Book Excerpt: Parable of the Tree the Flowering Mimosa

Aida Mariam Davis

Editor’s note: When Aida Mariam Davis moved to Oakland after attending UC Berkeley, she dedicated her life to activism. She shared the following excerpt of her book, “Kindred Creation” with Oakland Voices. This Thursday, February 27, she’ll discuss her book at UC Berkeley and at the Youth Power Zone at Fruitvale Station.

My elders tell stories to share supernatural wisdom. They spoke to me in a dream and shared the testimony of the mimosa tree:

Torrential rains are common this time of year. Springtime represents the renewal and rebirth of all beings, especially trees. Acacias gossip and giggle with the baobabs, sharing the talk of the village. Meanwhile, the wispy flowering magenta mimosa tree sings songs of struggle and joy every morning, rain or shine.

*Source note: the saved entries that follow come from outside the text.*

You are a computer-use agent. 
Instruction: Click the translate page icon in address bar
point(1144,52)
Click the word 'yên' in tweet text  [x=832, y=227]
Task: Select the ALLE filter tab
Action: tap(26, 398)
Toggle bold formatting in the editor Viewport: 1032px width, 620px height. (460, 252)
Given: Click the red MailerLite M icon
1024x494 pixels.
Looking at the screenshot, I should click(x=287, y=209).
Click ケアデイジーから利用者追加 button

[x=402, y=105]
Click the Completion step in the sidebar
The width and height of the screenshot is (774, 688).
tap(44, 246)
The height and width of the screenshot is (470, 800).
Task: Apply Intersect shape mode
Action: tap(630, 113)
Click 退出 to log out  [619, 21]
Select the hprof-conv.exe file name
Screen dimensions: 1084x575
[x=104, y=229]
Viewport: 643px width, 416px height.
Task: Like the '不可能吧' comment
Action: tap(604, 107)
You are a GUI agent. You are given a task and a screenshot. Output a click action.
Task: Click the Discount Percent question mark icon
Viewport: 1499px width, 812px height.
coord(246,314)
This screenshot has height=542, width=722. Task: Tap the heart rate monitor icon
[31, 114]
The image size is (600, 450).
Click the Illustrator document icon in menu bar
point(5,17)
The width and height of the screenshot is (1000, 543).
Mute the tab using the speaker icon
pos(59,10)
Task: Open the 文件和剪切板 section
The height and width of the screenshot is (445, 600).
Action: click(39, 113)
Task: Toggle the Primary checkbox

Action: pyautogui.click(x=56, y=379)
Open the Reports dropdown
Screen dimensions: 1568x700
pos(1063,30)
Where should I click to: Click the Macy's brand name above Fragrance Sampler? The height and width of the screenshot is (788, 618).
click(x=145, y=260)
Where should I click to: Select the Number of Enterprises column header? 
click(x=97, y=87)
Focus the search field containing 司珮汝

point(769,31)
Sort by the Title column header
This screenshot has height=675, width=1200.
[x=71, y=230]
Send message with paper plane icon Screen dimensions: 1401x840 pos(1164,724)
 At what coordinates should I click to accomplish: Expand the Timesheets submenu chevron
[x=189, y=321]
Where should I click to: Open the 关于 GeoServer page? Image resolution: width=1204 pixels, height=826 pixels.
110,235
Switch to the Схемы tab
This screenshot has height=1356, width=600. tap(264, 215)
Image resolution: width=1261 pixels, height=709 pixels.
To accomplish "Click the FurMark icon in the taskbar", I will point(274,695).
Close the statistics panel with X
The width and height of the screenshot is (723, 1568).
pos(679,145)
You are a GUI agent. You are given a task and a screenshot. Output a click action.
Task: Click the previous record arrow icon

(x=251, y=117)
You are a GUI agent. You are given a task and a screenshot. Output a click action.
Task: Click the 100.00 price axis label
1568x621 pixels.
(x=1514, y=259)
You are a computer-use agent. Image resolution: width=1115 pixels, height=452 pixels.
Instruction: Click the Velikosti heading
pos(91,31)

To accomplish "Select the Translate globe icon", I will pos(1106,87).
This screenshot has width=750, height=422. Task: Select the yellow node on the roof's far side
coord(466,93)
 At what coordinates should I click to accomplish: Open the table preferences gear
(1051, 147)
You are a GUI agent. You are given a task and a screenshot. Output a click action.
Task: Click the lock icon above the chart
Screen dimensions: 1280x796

Pregnant with the possibility of the generations of trees to follow, the mimosa gleefully greets every child who passes as she knows they will one day inherit her. She is a part of an above-ground tribe of sun-loving trees that speaks their minds and keeps the sacred village stories. Her daily labor is valued by the village people. She, along with the other trees and organisms, is a part of an underground network that labors together to replenish and regenerate the Earth.

Once, years ago, visitors came to the village. Their essence was very strange: they never spoke to the trees or plants, they built their own homes where village huts stood, and they brought fire to the ground. Those visitors ignored, even attempted to destroy, the mimosa tree’s beauty and her ability to offer songs, shade, and sustenance to the community. Much of the damage caused by the visitors was visible, but there was also damage that was invisible. To repair and restore herself, she replanted.

Despite that scarring encounter, the mimosa is surprised to learn that the ground is actually more fertile after a fire and that she remains unchanged in her divine purpose—to bloom. She plans to share this lesson, along with many others, with every seed she produces for generations to come.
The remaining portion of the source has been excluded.